Brescia: allarme ebola, fuggi fuggi all'ospedale Civile

Dopo la telefonata di un paziente straniero ammalato, il panico si diffonde al pronto soccorso: "E' il paziente zero". Attivato il protocollo anti-contagio. A seguito delle prime analisi, l'allarme è però rientrato

Medici con le tute anti-contagio

Una telefonata al 118, un malato che denuncia sintomi compatibili con quelli del virus Ebola, e all'ospedale Civile di Brescia è scattato per la prima volta in provincia il protocollo anti-contagio.

Virus Ebola: l'ospedale Civile
si prepara a gestire l'emergenza

La chiamata è arrivata verso le 20:30 di martedì, con il pronto soccorso in piena attività. Ad allarmare la guardia medica, un cittadino straniero appena tornato da un viaggio in un paese africano. I medici hanno mantenuto la calma, iniziando a predisporsi per l'intervento. Al diffondersi della notizia, probabilmente intercettata da qualche inserviente, è iniziato però un fuggi fuggi generale: "E' il paziente zero in Italia".

Dopo le prime visite seguite al ricovero in un'area isolata, la situazione è fortunatamente tornata alla normalità.
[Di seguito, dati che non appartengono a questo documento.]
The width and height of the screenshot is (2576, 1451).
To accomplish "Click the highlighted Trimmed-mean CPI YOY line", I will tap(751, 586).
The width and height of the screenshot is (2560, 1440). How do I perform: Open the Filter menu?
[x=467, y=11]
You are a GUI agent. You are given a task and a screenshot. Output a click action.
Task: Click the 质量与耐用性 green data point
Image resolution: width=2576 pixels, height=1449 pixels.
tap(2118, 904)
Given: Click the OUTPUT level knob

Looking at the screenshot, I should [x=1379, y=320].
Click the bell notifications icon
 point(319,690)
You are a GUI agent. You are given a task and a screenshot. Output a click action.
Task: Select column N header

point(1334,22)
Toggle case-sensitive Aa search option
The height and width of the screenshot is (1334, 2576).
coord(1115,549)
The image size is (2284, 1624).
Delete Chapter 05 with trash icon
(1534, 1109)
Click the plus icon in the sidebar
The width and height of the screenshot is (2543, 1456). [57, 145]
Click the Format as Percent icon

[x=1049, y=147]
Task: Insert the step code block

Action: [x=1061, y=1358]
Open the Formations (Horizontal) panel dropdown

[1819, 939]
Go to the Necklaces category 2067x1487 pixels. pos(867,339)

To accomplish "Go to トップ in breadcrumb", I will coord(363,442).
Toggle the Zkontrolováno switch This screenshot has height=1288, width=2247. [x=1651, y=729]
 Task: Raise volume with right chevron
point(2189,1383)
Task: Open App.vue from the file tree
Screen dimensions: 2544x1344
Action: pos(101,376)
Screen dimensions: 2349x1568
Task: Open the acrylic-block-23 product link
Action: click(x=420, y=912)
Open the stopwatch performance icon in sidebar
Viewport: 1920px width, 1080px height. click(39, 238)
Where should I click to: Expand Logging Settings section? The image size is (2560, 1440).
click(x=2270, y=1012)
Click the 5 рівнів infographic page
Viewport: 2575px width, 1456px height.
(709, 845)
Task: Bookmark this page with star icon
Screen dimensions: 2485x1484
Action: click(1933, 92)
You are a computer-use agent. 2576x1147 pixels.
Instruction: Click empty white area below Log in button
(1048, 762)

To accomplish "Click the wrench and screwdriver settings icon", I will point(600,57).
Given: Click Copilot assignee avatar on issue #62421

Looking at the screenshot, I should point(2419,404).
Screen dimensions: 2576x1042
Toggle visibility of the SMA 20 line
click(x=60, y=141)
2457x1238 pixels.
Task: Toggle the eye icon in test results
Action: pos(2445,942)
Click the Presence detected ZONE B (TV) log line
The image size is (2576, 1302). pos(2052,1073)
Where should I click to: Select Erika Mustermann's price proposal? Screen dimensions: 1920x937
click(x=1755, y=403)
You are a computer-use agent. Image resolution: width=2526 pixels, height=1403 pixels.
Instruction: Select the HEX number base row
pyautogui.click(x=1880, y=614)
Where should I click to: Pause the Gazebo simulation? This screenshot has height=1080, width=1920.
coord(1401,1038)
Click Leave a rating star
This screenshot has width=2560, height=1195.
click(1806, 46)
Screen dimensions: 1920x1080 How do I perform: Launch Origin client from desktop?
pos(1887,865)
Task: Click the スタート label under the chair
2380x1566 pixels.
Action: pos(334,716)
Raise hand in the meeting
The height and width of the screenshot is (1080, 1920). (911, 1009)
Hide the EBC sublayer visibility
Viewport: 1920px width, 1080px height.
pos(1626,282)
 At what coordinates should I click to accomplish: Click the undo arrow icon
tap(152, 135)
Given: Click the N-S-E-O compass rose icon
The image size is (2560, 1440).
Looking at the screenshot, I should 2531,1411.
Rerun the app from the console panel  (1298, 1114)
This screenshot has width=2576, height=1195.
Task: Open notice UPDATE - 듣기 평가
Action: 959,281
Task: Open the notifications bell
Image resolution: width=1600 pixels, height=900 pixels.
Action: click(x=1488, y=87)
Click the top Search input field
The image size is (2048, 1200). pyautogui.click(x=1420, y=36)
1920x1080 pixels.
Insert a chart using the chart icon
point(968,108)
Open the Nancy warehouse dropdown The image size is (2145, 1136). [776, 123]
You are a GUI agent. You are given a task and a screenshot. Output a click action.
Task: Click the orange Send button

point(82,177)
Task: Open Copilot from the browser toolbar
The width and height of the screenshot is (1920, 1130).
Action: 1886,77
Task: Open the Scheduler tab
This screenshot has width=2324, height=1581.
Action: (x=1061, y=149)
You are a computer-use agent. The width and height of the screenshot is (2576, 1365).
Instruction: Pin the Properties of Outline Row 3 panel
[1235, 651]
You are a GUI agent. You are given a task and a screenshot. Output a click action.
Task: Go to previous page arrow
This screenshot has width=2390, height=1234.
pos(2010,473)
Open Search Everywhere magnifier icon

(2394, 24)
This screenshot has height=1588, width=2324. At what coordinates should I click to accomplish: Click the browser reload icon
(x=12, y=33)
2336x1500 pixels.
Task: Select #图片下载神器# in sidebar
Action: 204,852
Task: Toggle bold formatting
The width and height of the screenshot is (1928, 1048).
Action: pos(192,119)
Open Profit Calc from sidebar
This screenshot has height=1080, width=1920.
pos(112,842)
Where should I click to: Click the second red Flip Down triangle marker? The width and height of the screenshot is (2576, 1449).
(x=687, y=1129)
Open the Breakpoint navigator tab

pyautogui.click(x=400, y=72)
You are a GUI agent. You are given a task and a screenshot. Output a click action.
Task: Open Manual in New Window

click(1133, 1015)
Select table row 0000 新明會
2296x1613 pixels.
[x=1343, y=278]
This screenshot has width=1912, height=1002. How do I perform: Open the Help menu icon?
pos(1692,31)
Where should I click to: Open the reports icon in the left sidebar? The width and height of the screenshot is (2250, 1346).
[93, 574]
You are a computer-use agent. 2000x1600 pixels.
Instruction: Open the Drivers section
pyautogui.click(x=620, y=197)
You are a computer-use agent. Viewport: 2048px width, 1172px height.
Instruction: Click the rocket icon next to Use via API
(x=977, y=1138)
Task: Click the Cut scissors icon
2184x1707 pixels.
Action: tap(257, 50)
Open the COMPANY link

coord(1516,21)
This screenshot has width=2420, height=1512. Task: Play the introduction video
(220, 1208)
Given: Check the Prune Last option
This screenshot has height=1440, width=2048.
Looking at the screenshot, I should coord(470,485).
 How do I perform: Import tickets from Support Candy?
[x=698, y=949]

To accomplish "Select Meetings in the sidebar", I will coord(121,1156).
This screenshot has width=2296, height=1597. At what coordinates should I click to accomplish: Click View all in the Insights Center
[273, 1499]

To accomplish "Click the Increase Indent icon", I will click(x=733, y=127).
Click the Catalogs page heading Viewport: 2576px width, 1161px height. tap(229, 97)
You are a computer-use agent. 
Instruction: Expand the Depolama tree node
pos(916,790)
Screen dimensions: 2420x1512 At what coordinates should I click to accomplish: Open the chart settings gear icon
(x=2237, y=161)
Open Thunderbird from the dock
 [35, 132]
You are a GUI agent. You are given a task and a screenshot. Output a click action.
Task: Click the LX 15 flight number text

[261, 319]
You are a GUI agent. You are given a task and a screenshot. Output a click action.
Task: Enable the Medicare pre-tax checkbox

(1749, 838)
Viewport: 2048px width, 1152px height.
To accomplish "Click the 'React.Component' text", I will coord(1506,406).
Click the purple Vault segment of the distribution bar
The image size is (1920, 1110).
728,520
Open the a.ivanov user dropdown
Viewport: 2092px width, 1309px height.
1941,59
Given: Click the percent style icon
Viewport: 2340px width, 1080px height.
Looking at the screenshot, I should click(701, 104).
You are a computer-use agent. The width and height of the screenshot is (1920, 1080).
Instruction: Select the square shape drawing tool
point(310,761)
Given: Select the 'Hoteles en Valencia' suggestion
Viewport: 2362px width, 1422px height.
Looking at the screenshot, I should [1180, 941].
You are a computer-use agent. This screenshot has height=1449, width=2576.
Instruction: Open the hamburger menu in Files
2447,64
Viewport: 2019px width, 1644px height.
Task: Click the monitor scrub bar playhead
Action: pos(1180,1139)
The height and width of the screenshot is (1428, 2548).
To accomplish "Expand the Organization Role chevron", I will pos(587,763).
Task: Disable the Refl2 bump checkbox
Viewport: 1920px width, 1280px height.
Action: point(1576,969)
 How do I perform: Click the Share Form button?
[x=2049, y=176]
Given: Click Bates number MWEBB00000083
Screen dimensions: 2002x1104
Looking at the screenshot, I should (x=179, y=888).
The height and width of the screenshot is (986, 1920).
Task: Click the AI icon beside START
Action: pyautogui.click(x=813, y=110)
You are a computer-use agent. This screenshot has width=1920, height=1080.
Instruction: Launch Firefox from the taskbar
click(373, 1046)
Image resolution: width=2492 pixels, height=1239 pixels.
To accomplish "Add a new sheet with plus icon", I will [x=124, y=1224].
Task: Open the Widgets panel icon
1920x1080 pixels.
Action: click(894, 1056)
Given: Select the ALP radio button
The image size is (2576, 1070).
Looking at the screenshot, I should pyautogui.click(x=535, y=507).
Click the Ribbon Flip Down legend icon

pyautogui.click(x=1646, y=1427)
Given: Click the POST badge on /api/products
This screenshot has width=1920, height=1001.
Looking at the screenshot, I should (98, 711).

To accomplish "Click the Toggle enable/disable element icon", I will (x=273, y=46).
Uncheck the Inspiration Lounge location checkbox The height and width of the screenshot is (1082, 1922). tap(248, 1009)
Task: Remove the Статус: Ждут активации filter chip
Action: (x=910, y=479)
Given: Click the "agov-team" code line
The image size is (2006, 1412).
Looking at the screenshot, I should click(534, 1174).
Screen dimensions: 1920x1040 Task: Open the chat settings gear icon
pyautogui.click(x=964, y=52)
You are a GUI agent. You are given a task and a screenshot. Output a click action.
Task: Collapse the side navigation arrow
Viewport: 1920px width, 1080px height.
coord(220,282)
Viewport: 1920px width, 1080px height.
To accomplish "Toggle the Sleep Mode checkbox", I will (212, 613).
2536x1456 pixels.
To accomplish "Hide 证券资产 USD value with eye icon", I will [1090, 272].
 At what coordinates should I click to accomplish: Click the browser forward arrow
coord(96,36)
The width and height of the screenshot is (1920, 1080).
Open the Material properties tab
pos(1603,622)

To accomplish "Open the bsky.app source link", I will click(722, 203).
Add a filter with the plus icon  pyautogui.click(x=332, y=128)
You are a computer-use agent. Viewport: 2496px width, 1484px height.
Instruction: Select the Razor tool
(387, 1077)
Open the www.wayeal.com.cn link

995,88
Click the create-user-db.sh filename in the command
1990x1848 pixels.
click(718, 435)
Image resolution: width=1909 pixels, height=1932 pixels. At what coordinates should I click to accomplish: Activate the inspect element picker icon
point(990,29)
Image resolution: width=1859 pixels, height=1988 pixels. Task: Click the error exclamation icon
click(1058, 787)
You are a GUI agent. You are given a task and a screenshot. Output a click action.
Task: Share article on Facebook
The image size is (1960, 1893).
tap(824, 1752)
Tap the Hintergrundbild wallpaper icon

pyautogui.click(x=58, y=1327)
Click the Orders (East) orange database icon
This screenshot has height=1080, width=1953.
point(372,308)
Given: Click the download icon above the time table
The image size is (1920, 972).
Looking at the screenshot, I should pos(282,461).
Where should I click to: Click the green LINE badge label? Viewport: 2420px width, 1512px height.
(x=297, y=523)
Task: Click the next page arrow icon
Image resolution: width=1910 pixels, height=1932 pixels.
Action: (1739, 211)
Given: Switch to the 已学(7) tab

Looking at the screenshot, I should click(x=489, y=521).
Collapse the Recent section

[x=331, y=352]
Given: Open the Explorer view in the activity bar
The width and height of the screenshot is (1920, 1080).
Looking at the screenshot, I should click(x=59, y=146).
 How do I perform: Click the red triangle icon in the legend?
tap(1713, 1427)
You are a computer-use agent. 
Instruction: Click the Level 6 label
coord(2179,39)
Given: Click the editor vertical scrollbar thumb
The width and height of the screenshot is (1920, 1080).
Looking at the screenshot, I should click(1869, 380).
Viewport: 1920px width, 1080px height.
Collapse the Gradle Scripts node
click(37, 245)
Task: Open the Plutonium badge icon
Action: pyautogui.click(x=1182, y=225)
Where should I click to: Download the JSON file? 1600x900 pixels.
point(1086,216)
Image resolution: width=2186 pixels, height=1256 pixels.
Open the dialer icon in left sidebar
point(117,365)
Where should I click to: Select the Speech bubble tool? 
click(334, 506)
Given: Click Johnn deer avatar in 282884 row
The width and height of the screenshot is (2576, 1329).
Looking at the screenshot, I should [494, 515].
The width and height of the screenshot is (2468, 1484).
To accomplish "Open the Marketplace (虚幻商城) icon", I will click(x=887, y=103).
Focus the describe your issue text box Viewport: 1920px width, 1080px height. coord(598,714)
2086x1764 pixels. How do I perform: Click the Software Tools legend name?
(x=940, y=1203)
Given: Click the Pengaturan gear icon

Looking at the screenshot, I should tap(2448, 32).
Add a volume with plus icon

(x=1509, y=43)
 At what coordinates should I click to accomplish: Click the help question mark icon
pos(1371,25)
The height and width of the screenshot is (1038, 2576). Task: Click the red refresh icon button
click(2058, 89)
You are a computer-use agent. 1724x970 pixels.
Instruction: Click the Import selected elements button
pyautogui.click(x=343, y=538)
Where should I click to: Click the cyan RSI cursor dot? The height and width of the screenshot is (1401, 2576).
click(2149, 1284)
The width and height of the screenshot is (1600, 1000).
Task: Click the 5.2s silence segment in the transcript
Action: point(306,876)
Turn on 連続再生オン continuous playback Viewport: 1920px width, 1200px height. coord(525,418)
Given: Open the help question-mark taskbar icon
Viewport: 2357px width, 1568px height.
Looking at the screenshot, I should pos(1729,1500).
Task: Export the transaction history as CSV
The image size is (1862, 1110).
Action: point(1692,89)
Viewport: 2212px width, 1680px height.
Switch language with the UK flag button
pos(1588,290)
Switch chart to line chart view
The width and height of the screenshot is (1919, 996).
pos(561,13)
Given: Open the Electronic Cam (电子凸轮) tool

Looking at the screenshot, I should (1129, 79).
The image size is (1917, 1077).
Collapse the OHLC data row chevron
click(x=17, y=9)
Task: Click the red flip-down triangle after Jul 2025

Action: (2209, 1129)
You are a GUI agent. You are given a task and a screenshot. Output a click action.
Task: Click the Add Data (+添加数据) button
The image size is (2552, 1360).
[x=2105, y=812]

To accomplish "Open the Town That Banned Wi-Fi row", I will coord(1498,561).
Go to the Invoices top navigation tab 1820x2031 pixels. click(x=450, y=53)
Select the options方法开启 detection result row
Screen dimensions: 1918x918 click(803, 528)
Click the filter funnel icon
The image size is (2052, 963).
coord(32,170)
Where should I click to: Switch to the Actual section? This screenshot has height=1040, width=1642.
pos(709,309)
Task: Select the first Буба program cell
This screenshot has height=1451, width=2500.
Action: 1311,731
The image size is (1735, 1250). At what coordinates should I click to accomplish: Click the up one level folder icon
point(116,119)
Le analisi hanno infatti confermato che si trattava di malaria e non di febbre emorragica. I medici bresciani sono stati comunque bravi a gestire l'emergenza, rispettando tutte le procedure di sicurezza previste dal protocollo del Ministero della Salute. Due giorni fa, un caso simile si era verificato all'ospedale Papa Giovanni XXIII di Bergamo, a seguito del ricovero di un paziente albanese appena tornato dalla Nigeria.